- Stored data -
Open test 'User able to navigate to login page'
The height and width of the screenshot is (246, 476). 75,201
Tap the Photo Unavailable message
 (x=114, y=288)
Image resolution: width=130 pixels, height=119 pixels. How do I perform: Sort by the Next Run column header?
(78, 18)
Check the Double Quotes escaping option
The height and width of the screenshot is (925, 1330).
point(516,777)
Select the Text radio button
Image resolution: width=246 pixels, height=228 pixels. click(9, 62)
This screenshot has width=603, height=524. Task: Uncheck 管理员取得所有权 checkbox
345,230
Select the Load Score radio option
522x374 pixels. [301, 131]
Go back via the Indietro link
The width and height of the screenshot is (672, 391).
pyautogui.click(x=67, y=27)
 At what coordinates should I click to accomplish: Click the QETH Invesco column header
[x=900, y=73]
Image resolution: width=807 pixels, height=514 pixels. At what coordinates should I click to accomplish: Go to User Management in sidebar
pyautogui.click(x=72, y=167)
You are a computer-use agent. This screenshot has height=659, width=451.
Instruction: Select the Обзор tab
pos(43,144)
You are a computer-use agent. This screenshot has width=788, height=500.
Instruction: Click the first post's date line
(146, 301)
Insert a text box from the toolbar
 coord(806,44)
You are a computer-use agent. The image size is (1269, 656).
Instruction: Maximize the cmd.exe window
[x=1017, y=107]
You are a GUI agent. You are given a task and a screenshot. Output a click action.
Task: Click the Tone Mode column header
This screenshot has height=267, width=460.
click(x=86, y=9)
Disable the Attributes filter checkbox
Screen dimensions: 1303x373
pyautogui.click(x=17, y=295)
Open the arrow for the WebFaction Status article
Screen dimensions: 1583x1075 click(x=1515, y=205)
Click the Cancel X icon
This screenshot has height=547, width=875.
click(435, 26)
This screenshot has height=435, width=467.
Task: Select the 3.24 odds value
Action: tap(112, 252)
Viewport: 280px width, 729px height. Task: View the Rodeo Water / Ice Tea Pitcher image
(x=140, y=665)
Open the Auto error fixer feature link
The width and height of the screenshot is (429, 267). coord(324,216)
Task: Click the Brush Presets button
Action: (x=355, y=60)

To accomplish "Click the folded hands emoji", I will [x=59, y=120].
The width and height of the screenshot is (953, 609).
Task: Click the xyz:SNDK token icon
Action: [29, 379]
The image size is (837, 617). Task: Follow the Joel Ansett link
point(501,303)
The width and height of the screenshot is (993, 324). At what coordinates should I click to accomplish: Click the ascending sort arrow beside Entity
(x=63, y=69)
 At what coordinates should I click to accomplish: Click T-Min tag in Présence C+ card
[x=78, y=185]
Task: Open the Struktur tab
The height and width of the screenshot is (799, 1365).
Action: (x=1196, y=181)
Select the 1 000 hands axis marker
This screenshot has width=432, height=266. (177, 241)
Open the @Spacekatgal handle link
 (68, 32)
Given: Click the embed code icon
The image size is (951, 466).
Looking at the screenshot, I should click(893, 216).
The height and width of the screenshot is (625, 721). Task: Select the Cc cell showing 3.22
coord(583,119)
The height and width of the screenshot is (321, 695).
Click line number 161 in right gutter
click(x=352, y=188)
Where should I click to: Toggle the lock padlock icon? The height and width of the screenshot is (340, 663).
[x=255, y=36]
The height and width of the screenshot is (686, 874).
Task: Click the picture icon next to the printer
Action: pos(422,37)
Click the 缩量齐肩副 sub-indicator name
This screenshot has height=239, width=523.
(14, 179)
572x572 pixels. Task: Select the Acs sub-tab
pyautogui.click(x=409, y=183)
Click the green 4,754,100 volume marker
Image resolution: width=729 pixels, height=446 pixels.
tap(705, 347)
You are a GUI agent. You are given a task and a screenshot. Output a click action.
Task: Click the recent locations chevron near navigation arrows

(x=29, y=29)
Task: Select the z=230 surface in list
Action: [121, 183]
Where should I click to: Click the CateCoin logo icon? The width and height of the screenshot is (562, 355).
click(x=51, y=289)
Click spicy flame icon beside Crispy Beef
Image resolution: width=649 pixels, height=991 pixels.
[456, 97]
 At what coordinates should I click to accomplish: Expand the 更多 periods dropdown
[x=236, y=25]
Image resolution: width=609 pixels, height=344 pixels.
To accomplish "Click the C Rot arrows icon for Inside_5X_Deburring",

- Task details -
From the entries above, restate word for word the lines from the line containing "Instruction: Click the first post's date line" to the line containing "Task: Click the Tone Mode column header", both ends included, and nothing more.

- Answer box -
Instruction: Click the first post's date line
(146, 301)
Insert a text box from the toolbar
 coord(806,44)
You are a computer-use agent. The image size is (1269, 656).
Instruction: Maximize the cmd.exe window
[x=1017, y=107]
You are a GUI agent. You are given a task and a screenshot. Output a click action.
Task: Click the Tone Mode column header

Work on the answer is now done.